Numerosi riconoscimenti, dopo diversi piazzamenti al secondo e terzo posto e più volte il primo premio speciale estero, nel 2005 vince il primo premio al quinto concorso internazionale Poeti nella Società a Lugano, sempre lo stesso anno risulta vincitore assoluto del Premio Atheste a Este (PD). Nel luglio 2003 pubblica il suo primo volume Poesie d'un emigrante, Edizioni Tigullio Bacherontius, Santa Margherita Ligure. Nel giugno 2005 esce il secondo volume, Valigie di cartone da Carello Editore (CZ), premiato al secondo posto ben quattro volte.
Nel maggio 2007 ha ricevuto il premio speciale "Pro Senectute" nell'ambito del concorso di poesia Stella Norbiato - Città di Spinea.
Presente in diverse antologie letterarie, le liriche più amate, realmente vissute e dedicate a tutti gli emigranti e premiate ai primi posti sono: Il treno del sud, Indelebili orme, I minatori, Dove ho lasciato il cuore, Stazione di Chiasso, Viaggio a ritroso. Lo scrittore svizzero Dr. Ernest Halter ha scritto di lui: "Ho provato una grande emozione leggendo poesie realmente vissute."

IL SOLE SORGERA' ANCORA di Graziano SIA
ISBN 978-88-96274-75-3 Prezzo: 12,00 euro

Dalla prefazione di Marzia Carocci: Graziano Sia, pubblica un libro che ci riporta al doloroso “movimento” dell’emigrazione.
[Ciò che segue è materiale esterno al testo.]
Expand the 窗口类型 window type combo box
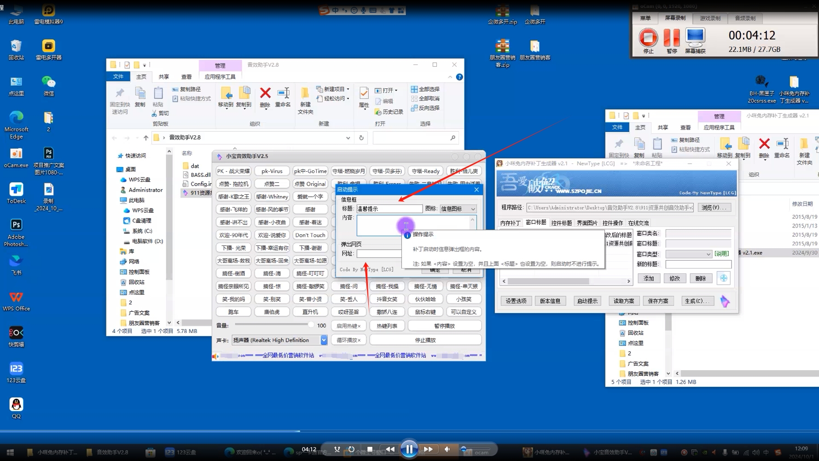The image size is (819, 461). coord(708,254)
Famiglie divise, nuclei sradicati da terre martoriate, padri divisi da madri , da figli, dalla propria origine.
Viaggi estenuanti con valige di cartone, in paesi stranieri, freddi, senza radici e sicurezze in un brusio di voci che non è la tua lingua, la tua gente, la tua vita.
L’emigrazione; a volte la sola possibilità di sopravvivenza, viaggi della speranza, in luoghi dove il sogno della propria terra scalda come quel sole lasciato, quel sole che intiepidisce le zolle e profuma l’aria di buono, di amore, di famiglia.
I racconti che arricchiscono il libro di verità sentita, sono immagini che si aprono ai nostri occhi rendendo l’immaginato quasi reale.
La modalità descrittiva dell’autore ci fa “vedere” i personaggi e ce li fa conoscere con i propri disagi, le paure, le lacrime e la nostalgia che è sovrana fra le righe.
Il canto della speranza è musica in sottofondo, la speranza del ritorno alla terra dove spesso, per molti è rimasta solo un’utopia.
La scrittura di Graziano Sia è una simbiosi fra descrizione e poesia , alcuni passaggi, sono vere e proprie liriche, che arricchiscono ulteriormente l’idea che l’autore vuole dare.
Aneddoti di vita vera, comune ai tanti emigranti, racconti che sono piccoli capolavori con una capacità di sintesi non indifferente, dove l’autore riesce a rappresentare le sensazioni, i caratteri, persino la fisicità dei personaggi che hanno camminato nella sua vita, regalandoci uno spaccato ben delineato e narrato in modo estremamente visivo.
Da segnalare il toccante racconto “I nonni paterni”, una storia che è continuità d’amore, dedizione, ricordo;una storia dove anche il lettore si sentirà piccolo di fronte alla grandezza, al valore e al senso che il racconto ci propone.
“Spesso li trovavo seduti davanti al camino, mano nella mano…si amavano perdutamente, nonostante gli anni (…).
Un amore forte, che né la guerra, né l’emigrazione, né fatiche ed ostacoli hanno scalfito;un amore che è maestro di vita, impreziosito dagli anni, fortificato dal tempo e dagli eventi, dove il sentimento é la condivisione di tutto;nel bene e nel male. Graziano Sia , ha saputo tessere con abilità, sensibilità e intelligenza, quelli che sono i valori della bella e brava gente, quella stessa gente che ha il cuore in mezzo al petto, un cuore che è amore per la famiglia, per la propria terra e quindi le proprie amate origini. Racconti che sono la traccia di un tempo, un tempo che ancora è presente e che non dovremmo mai dimenticare.
Basta guardarsi attorno, non ci saranno più, forse le valige di cartone, ma tanti volti stranieri, uomini e donne lontano dalle loro origini e dalla loro terra; gente che sogna e che spera ancora di ritornare da dove sono venuti.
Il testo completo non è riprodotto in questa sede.